Это слова уничтожили ее невозмутимое спокойствие. Она побледнела, потом покраснела и произнесла жестким голосом:

-- Я не вещь, милорд. И не ребенок. Могу сама решать, как поступить, -- она хотела сказать что-то еще, но он оборвал ее резким приказом:

-- Сядьте.

Она колебалась несколько мгновений, прежде чем подчинилась и снова опустилась в кресло возле окна. Дойл протянул руку и забрал ее книгу, глянул на обложку и едва не зашипел от злости. "Анатомикон", будь он неладен!

-- Вы думаете, -- он вернул книгу обратно, -- что останетесь и кого-то этим спасете? Вы хоть раз в жизни чуму видели? Не отвечайте, и так знаю, что не видели. Я тоже. Потому что те, кто ее видели, мало что могут о ней рассказать.

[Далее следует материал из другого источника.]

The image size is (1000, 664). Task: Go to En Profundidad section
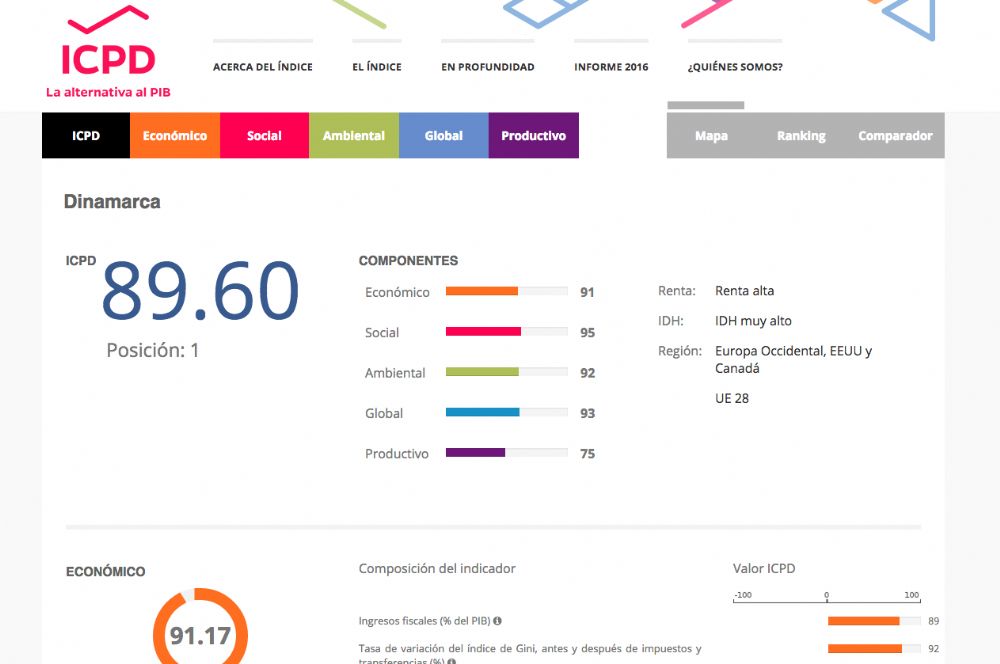click(x=487, y=67)
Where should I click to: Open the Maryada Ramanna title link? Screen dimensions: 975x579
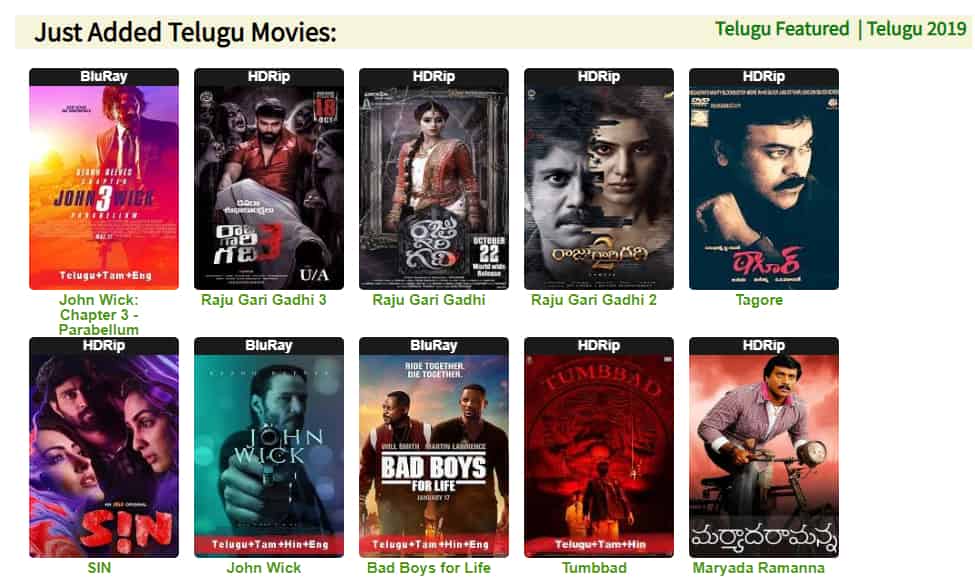[x=759, y=568]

Они умирают! -- он не кричал, но его потряхивало от злости, а еще хотелось взять и встряхнуть саму леди Харроу.

-- Тем не менее, вы остались, милорд, -- она подняла голову и слабо ему улыбнулась. -- Потому что не простите себе, если что-то случится с вашим братом. А он остался, потому что не простит себе гибели подданных.

Она говорила так ровно и доброжелательно, что невозможно было ответить криком. Поэтому он просто спросил:

-- А вы зачем?

-- Потому что я однажды дала себе слово не бежать, что бы ни происходило, -- она перевела взгляд куда-то в сторону. -- Я бежала однажды. Больше не хочу. Вы говорите, что от чумы умирают? Я знаю. И я смертна, как и вы, значит, могу умереть. Но лучше так.

Дойл провел рукой по лицу, стирая выступившие капли пота, огляделся, нашел у стены табурет, пододвинул его и сел в нескольких шагах от леди Харроу.

-- Это действительно глупо и бесполезно, -- сказал он, правда, уже не про решение остаться, а про попытки вычитать что-нибудь дельное в "Анатомиконе". Похоже, она угадала, что он имел в виду, потому что мягко погладила пальцами обложку и возразила:

-- В нем много полезного, нужно только иметь это прочесть.

-- От чумы все равно нет лекарства. Так что он сейчас совершенно бесполезен.

Леди Харроу снова улыбнулась и опять погладила книгу, похоже, пытаясь ее защитить. Дойл отвел взгляд, не зная, что еще сказать. По-хорошему, стоило извиниться за крик и оскорбления -- но он не желал этого делать, зная, что был прав. Неожиданно вспомнилось глупое обещание, которое он дал сам себе, стоя возле ее, как он думал, пустого дома, и к щекам немедленно прилила кровь. Он попытался было отговориться тем, что обещание было давно в приступе меланхолической задумчивости, но безрезультатно -- что бы ни было причиной, он дал себе слово. Он невольно усмехнулся и нервно сжал в кулак здоровую руку.

-- Простите, милорд, -- леди Харроу чуть замялась, -- могу я спросить, чему вы улыбаетесь?

Он посмотрел на нее очень пристально в тайной надежде, что она отведет глаза. Она этого не сделала.

-- Видите ли, леди, -- он встал с табурета и подошел к окну, оперся о подоконник рукой, -- я полагал, что вы покинули этот дом, когда ехал мимо. И, думая так, дал себе одно обещание, которое сейчас едва ли могу исполнить.